Pero en el fondo, el miedo me carcomía. No era solo el miedo al dolor o a la sangre; era el miedo a fallarles a todos: a mi hijo por nacer, a Julián que dependía de mí para todo, y a mi madre que había dejado su vida en el campo para ayudarme.

La noche avanzaba y las contracciones se hacían más intensas. Afuera, los truenos retumbaban como presagio. Sentí que el tiempo se detenía cuando rompí fuente. Camila corrió a buscar las toallas y mi madre se arrodilló junto a mí.

—Respira, hija. Respira profundo— me decía, pero yo apenas podía escucharla entre el dolor y el rugido del viento.

Julián trató de acercarse, pero su silla se atascó en la alfombra. Lo vi luchar por moverse y sentí una punzada de culpa. ¿Por qué tenía que ser así? ¿Por qué todo recaía sobre mí?

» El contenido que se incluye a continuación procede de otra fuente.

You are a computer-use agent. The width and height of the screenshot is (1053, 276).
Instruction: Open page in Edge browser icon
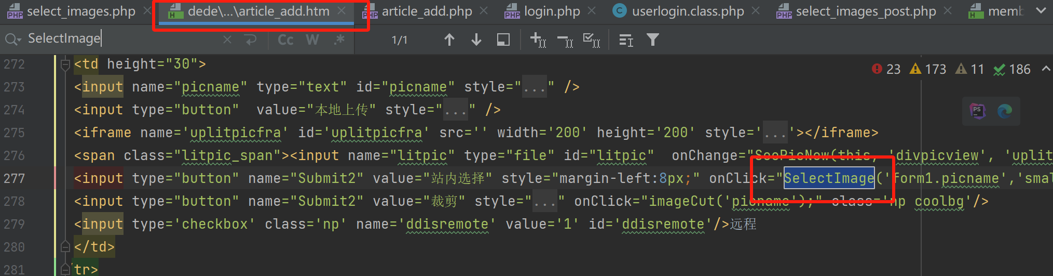1005,111
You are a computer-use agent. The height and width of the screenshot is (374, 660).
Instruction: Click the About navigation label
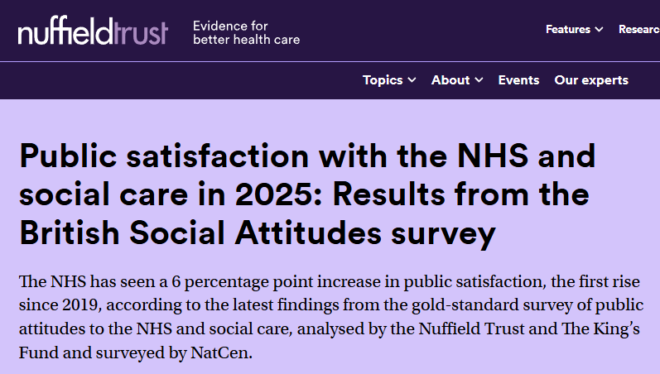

El parto avanzaba lento y doloroso. Pasaron horas y el bebé no salía. Empecé a sudar frío y a temblar. Camila me miró con lágrimas en los ojos.

—Lucía, esto no está bien. Hay mucha sangre…— susurró.

Mi madre intentó llamar a una ambulancia, pero la tormenta había tumbado las líneas telefónicas y no había señal en los celulares. El miedo se convirtió en terror. Sentí que me desvanecía.

—¡No te duermas, Lucía! ¡Mírame!— gritó Camila, dándome palmadas en la cara.

Julián lloraba desde su rincón, impotente. Yo solo pensaba en mi hijo: ¿estaría bien? ¿Sobreviviríamos los dos?

De repente, sentí un dolor desgarrador y empujé con todas mis fuerzas. Escuché un llanto débil y vi a Camila levantar a mi bebé envuelto en una toalla ensangrentada.

—Es una niña… pero no respira bien— dijo entre sollozos.

Mi madre intentó reanimarla mientras yo sentía que la vida se me escapaba entre las piernas. Todo era confusión: gritos, llanto, oraciones desesperadas.

No sé cuánto tiempo pasó hasta que llegó la ambulancia. Los paramédicos entraron corriendo y se llevaron a mi hija y a mí al hospital más cercano. Julián quedó atrás, solo con mi madre y Camila.

En el hospital me dijeron que había perdido mucha sangre y que mi hija estaba grave por falta de oxígeno. Me sentí culpable, rota, inútil. Todo por querer hacerlo sola, por no aceptar ayuda, por pensar que podía con todo.

Pasé días en el hospital entre la vida y la muerte. Julián apenas pudo visitarme una vez; dependía de otros para moverse y odiaba sentirse una carga. Mi madre lloraba cada vez que venía y Camila apenas me hablaba.

Mi hija sobrevivió, pero con secuelas neurológicas por la falta de oxígeno durante el parto. Los médicos dijeron que si hubiera llegado antes al hospital todo habría sido diferente.

Regresé a casa con una mezcla de alivio y tristeza. Julián estaba más callado que nunca; apenas me miraba a los ojos. Una noche lo escuché llorar solo en su cuarto.

—Perdóname, Lucía… Yo debería haber hecho más…— murmuró entre sollozos.

Me acerqué y lo abracé como pude.

—No es tu culpa… Es mía por querer ser tan fuerte… por no pedir ayuda…

Desde entonces nada volvió a ser igual. Mi independencia se convirtió en mi mayor castigo. Cada vez que veo a mi hija luchar por moverse o hablar, siento un nudo en la garganta.

A veces me pregunto si las mujeres latinas estamos condenadas a cargarlo todo solas: la casa, los hijos, los esposos enfermos… ¿Por qué nos enseñan que pedir ayuda es debilidad? ¿Cuántas Lucías más hay allá afuera creyendo que pueden con todo hasta que es demasiado tarde?

¿Vale la pena tanta independencia si al final el precio es tan alto? ¿Qué harías tú si estuvieras en mi lugar?